*EXERCISE DESCRIPTION:* Copy out every line from the top of the entries down to the line containing "Open enhanced measurement", with both ends included.

[Data entries]

--- START ---

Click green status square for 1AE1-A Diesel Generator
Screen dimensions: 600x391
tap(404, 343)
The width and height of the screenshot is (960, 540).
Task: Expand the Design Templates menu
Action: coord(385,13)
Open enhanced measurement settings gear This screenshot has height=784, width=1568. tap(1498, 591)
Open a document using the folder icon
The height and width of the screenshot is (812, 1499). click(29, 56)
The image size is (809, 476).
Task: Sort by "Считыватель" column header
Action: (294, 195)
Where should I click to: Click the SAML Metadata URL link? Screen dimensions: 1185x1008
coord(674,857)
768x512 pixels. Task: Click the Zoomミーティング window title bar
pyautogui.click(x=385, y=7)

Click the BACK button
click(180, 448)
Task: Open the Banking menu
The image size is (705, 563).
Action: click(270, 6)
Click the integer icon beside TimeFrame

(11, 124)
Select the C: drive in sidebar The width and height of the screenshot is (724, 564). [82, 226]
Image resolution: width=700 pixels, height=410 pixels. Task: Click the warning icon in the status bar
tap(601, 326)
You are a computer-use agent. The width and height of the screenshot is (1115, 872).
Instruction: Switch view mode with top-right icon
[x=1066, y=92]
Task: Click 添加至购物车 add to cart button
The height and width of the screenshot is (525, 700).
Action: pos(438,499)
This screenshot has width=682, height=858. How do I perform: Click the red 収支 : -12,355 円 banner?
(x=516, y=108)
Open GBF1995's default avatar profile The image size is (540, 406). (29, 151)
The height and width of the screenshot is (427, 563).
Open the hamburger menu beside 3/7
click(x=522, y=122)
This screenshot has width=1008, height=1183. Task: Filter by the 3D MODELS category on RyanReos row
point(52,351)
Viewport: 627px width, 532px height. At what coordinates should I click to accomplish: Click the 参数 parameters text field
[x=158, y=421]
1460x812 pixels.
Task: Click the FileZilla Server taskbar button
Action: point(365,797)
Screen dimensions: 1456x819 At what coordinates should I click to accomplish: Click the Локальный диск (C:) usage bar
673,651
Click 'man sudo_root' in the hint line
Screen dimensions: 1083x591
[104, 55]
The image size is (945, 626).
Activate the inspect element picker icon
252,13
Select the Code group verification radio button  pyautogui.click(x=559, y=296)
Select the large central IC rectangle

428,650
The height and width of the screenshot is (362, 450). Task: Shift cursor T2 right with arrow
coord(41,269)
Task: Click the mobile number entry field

--- END ---

*ANSWER TO THIS TASK:*
Click green status square for 1AE1-A Diesel Generator
Screen dimensions: 600x391
tap(404, 343)
The width and height of the screenshot is (960, 540).
Task: Expand the Design Templates menu
Action: coord(385,13)
Open enhanced measurement settings gear This screenshot has height=784, width=1568. tap(1498, 591)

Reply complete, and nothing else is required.